Spanish drama series

Pedro I el Cruel is a Spanish limited drama television series directed by Francisco Abad and written by Graciela Sáenz de Heredia about the life of Peter I of Castile, also called "Peter the Cruel". It aired on TVE1 in January 1989.

== Cast ==
- Ramón Madaula as Peter the Cruel.
- Marisa de Leza as Queen Mother of Castile.
- Juan Luis Galiardo.
- José Luis Pellicena.
- Fernando Guillén.
- Jaime Blanch.
- Fernando Cebrián.
- Lluís Homar.
- José Sancho.
- Jesús Ruimán as Henry of Trastámara.

== Production and release ==
Pedro I el Cruel was directed by Francisco Abad whereas the screenplay was authored by Graciela Sáenz de Heredia.
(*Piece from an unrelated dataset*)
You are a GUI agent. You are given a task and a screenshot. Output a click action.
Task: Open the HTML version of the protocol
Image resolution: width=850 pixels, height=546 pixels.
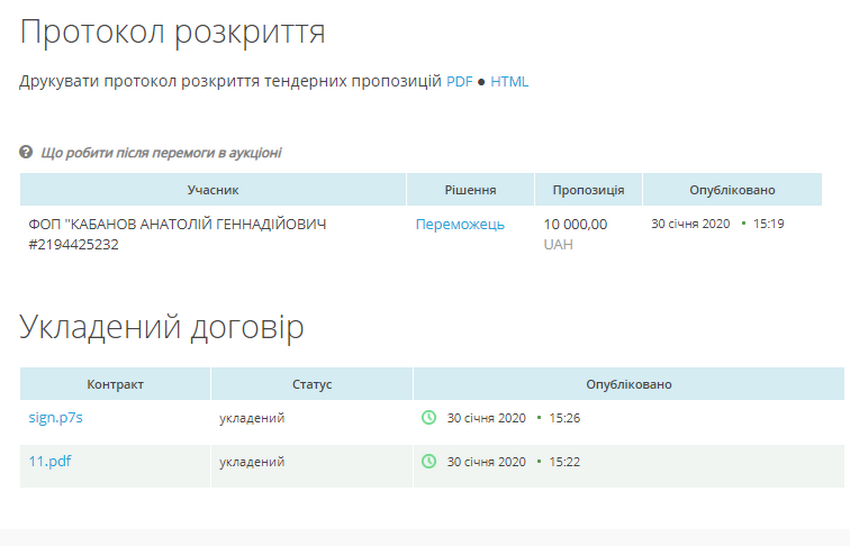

The series, one of the several biographical miniseries released by the Spanish public broadcaster in the 1980s, had a 200 million peseta budget, an amount described as "cheap" by the director. The series was shot in 1988 in different locations including the Castle of Peñafiel. It premiered on 9 January 1989 on TVE. The broadcasting run of the 10-episode miniseries ended on 20 January 1989.